» Task requirements
Copy everything from the row containing "The width and height of the screenshot is (349, 680)." down to the end of the rows, changing "drawer-header" to "panel-header" and keeping all else the same. Don't include the pictures.

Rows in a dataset
== Segment start ==
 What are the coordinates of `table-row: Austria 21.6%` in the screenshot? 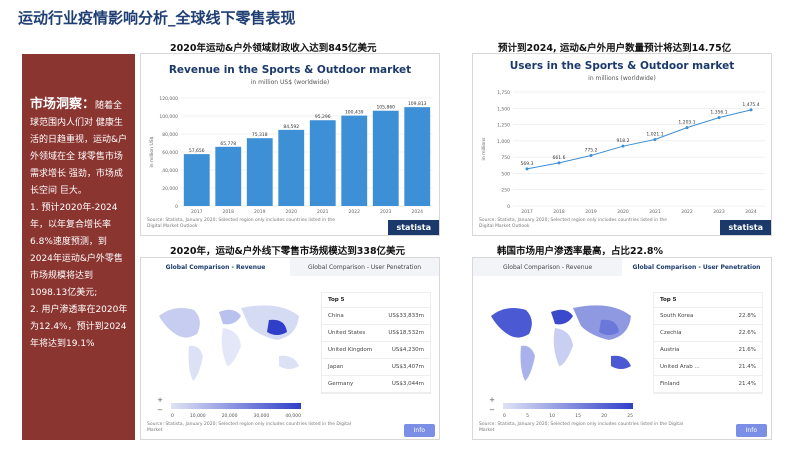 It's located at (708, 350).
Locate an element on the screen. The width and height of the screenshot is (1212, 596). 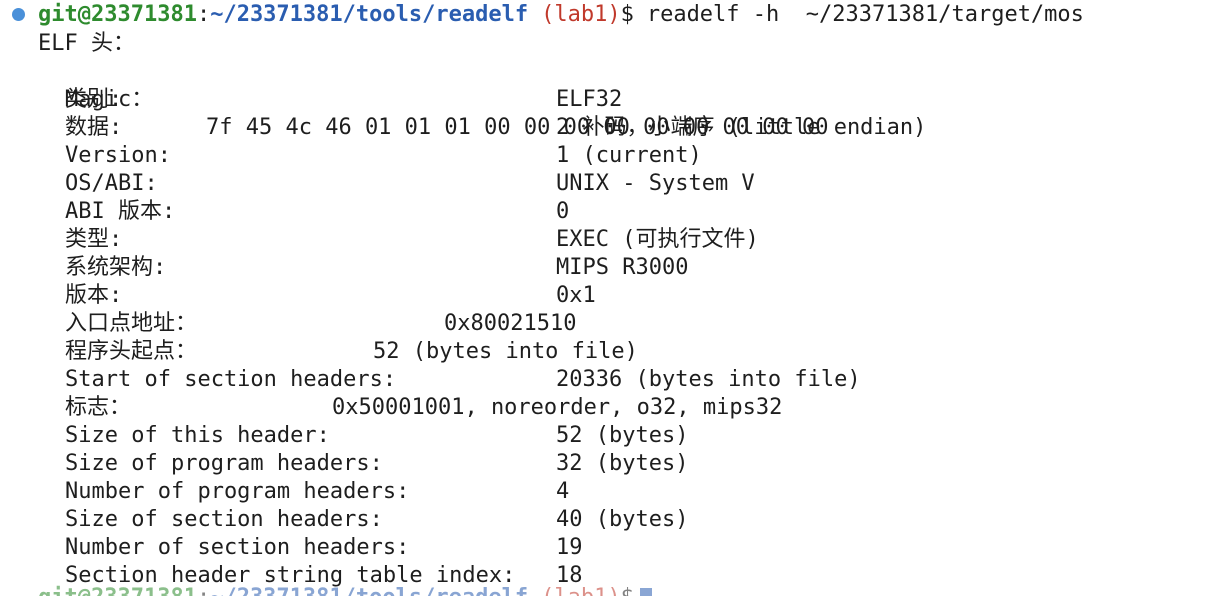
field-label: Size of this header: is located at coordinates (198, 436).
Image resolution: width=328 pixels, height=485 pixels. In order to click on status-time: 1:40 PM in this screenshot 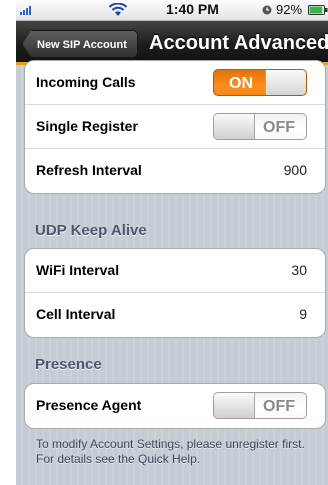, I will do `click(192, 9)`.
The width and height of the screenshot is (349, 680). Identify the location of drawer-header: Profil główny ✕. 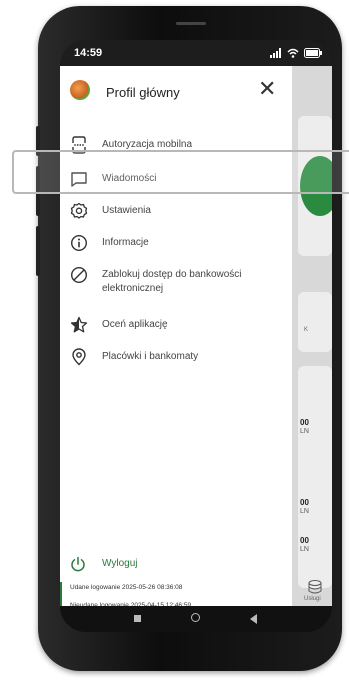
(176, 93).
== Segment end ==
» Response to this task
The width and height of the screenshot is (349, 680). Identify the location of panel-header: Profil główny ✕. 
(176, 93).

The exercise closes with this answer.